• SUPPLIED INFORMATION:
----------
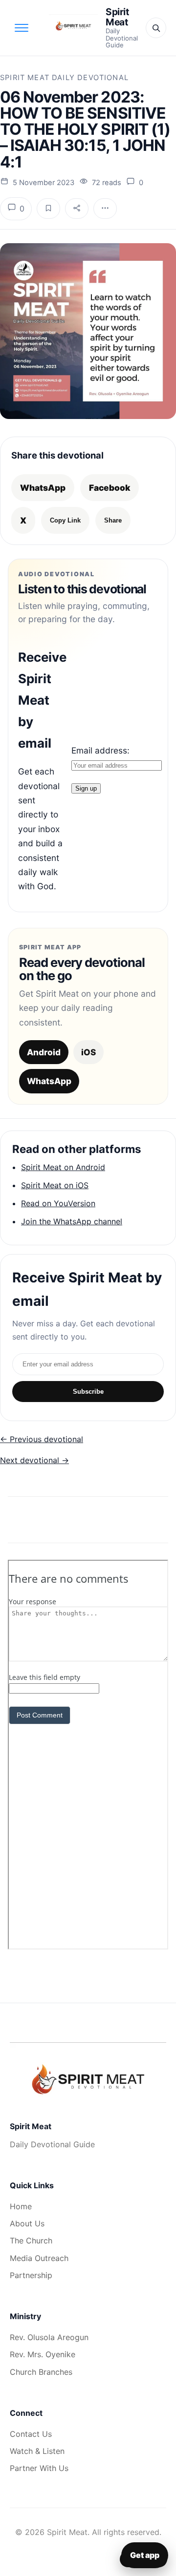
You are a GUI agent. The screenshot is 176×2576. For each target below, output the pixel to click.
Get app (144, 2555)
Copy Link (65, 520)
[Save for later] (48, 208)
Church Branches (41, 2372)
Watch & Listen (37, 2451)
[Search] (156, 28)
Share (113, 520)
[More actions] (105, 208)
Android (44, 1052)
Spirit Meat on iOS (54, 1185)
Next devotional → (34, 1460)
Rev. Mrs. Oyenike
----------
• PROBLEM DESCRIPTION:
All of the records need repeating exactly, except for the pictures.

• EXERCISE SOLUTION:
You are a GUI agent. The screenshot is 176×2576. For each target below, output the pixel to click.
Get app (144, 2555)
Copy Link (65, 520)
[Save for later] (48, 208)
Church Branches (41, 2372)
Watch & Listen (37, 2451)
[Search] (156, 28)
Share (113, 520)
[More actions] (105, 208)
Android (44, 1052)
Spirit Meat on iOS (54, 1185)
Next devotional → (34, 1460)
Rev. Mrs. Oyenike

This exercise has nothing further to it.